Citing sources: how to decolonise it

education research
education research

An important requirement for published work is to have other sources cited within it. This serves a number of purposes, the major one, from the ASWNet perspective is that citing gives the writer an opportunity to appreciate and use the work of authors that has been neglected and not recognised, in the process decolonizing knowledge. This applies for any format of writing – essays, journal articles, proposals, reports, books, book chapters, chapters, blog posts or subject/course outlines. Other writers put a major citation at the beginning of their work, the above principles apply.

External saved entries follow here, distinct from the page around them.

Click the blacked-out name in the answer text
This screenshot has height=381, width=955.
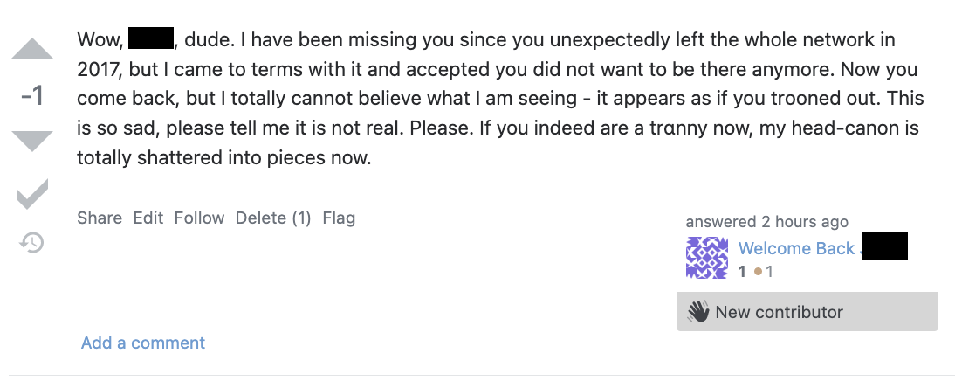point(153,38)
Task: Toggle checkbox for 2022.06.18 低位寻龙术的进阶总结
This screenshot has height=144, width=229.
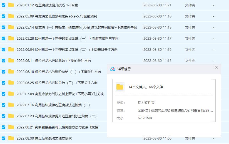Action: (4, 72)
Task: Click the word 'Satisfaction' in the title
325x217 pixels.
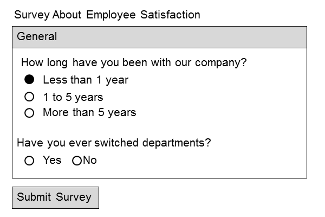Action: [170, 15]
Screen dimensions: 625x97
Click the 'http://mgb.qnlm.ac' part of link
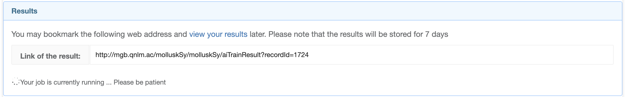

Citing is done in the background, previous literature section and for philosophy, methodology and discussion sections.

Ngugi WaThiongo, one of the authors to cite

One big misconception, that results in people not citing Africa literature is the view that ‘we should cite the most popular literature published outside Africa’. This is wrong because in perpetuates nonrecognition of Africa knowledge. It is because of this that Africa authors are not cited in Africa and outside.

The sad thing is, as an author, if you do not cite other works from Africa, it means your work won’t be cited too. At the end, Africa knowledge remains lowly cited, and non-Africa literature increase their citation rates. The loss is to Africa. The solution is simple, cite majority literature from Africa all the time. At ASWNet, we recommend no less than 80%.